You see, the ring rust is still there. Muscle memory not quite there. I’m not sure what I’m capable of. I could break your arm when I’m just trying to tap you out.”
:: Pause. ::
“And who can forget about Felix? Well, I can. In fact, I have no idea who he is. When I saw the name, I was thinking that the old AWF head needed to pay rent and that he got a job wrestling again, but unless you’ve been on a consistent keto diet, took up some plastic surgery and …somehow got shorter, you two aren’t the same.
I get it. You’re new here. That’s not your fault. All I know about you is from that one promo you just made. You’re meditating in front of a sunset, arguing with your own darkness. Halfway through, I felt bad watching this weird ninja clown show without paying an entrance fee. I half-expected you to be somehow related to Kira. But hey, maybe you’re just finding your voice. Every legend started their career at some point, and I should probably introduce myself and say, ‘Hello. My name is CURE-E and I’ll be kicking your ass at Collision Course. Welcome.’ After all, I love this industry.”

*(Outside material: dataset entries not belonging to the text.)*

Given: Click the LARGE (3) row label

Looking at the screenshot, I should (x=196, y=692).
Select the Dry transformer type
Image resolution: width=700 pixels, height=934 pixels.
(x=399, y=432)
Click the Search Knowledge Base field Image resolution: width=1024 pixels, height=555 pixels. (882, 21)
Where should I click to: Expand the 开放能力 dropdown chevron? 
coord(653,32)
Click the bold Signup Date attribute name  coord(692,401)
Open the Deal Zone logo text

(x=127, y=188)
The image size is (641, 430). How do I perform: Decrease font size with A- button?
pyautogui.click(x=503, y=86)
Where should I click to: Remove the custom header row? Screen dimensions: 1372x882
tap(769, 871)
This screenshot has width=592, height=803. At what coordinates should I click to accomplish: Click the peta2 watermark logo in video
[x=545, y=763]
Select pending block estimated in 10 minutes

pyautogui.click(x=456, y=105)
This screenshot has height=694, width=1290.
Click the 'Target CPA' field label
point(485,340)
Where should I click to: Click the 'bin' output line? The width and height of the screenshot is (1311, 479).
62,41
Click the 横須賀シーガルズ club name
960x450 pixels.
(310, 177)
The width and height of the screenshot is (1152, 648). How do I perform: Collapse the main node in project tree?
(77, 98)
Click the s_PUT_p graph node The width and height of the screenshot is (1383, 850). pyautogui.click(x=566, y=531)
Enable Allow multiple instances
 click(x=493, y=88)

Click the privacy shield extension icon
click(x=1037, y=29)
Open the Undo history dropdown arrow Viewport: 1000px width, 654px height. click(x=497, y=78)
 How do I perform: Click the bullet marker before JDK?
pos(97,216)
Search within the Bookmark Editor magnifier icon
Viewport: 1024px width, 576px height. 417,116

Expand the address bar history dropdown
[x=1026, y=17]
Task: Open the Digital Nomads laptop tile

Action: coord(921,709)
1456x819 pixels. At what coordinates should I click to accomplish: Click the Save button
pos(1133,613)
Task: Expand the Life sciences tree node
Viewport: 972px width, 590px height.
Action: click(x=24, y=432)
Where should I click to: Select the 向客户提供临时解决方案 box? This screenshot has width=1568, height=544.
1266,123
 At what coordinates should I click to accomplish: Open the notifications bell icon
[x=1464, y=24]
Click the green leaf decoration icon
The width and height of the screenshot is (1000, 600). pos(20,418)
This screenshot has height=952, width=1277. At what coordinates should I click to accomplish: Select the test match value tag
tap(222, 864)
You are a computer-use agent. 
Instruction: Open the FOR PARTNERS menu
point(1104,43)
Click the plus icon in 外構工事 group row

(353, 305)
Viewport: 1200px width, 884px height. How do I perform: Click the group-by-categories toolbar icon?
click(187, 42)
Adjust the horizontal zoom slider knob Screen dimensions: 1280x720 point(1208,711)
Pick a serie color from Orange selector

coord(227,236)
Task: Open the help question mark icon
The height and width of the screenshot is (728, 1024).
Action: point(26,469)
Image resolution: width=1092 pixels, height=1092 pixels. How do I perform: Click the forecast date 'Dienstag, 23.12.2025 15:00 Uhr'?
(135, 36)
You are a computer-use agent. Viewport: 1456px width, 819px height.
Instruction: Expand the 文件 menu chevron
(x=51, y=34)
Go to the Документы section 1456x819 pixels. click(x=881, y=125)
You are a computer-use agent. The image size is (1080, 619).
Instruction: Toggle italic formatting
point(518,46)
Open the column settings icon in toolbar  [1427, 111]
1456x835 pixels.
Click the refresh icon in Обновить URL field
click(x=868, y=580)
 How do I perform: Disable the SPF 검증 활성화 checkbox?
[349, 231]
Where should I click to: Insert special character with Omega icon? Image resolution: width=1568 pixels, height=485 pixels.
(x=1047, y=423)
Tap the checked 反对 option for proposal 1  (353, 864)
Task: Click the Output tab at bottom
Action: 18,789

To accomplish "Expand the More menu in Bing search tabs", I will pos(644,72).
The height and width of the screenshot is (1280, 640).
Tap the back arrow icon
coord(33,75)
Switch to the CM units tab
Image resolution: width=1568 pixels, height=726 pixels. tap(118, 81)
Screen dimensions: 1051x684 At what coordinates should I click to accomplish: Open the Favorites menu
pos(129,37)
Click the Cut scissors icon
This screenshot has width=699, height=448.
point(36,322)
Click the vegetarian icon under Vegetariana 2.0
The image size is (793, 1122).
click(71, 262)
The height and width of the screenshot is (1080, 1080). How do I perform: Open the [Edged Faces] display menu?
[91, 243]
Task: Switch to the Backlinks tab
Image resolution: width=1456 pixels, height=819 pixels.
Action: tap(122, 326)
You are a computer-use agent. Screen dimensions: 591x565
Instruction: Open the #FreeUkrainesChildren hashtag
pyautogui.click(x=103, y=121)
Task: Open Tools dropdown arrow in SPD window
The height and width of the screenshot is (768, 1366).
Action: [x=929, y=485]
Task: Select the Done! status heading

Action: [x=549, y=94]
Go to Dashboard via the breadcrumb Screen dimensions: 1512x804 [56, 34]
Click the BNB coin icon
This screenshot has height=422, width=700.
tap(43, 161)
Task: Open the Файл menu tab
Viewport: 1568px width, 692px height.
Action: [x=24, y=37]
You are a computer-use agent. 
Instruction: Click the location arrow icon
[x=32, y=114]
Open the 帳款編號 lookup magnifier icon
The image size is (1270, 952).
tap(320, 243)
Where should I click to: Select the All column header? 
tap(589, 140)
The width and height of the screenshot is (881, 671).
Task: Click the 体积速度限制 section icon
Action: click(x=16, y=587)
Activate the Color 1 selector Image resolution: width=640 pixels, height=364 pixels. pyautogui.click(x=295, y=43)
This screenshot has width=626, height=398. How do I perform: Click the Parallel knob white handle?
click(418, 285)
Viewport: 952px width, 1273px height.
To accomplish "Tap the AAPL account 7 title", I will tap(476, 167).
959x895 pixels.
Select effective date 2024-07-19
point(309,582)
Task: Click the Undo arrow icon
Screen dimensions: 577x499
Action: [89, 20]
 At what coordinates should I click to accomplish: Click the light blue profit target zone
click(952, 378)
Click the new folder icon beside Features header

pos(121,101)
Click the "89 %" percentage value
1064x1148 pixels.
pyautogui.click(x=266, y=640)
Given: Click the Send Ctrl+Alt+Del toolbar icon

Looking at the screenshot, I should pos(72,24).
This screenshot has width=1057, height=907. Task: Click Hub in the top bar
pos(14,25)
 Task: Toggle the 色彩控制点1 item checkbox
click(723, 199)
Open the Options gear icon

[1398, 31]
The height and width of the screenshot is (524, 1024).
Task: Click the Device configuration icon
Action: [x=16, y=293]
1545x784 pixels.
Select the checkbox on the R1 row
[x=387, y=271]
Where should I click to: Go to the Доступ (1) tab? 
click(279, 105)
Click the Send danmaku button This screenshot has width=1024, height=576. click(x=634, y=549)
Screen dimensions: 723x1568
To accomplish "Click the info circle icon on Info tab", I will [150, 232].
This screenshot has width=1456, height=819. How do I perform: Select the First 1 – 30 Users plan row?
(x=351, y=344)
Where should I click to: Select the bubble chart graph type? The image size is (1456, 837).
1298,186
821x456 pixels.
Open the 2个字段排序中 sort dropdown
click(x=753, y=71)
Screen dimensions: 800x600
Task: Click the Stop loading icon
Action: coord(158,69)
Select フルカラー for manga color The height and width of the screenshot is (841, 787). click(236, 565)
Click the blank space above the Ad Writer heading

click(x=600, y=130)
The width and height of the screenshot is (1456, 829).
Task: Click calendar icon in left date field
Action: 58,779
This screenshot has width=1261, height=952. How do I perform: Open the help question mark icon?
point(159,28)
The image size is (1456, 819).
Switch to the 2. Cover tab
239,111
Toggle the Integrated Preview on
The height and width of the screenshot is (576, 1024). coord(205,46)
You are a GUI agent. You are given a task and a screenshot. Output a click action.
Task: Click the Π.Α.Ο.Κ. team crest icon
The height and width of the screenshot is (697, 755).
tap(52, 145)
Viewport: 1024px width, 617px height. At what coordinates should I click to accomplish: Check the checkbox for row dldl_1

:: That’s when his expression shifts. ::
“But I’ll tell you what I don’t love. I don’t love when other people interrupt and interfere with my matches. It’s happened twice now and it’s something that boils my fucking blood. So this isn’t just a match. It’s a notice to anyone who sticks their nose where it doesn’t belong. So if I have to beat two people up instead of one, so be it. If I have to cause some serious injury, then that’s what I might have to do. Nothing against you, though. It just comes along with the job. You signed up for this, right? You signed up to be pitted against whichever opponent, in whichever type of match this company set out for you.
I’m tired of having my wins reduced to some deus ex machina coming to give me an win. I’m not going to let my fate be decided. Not by god nor machine.”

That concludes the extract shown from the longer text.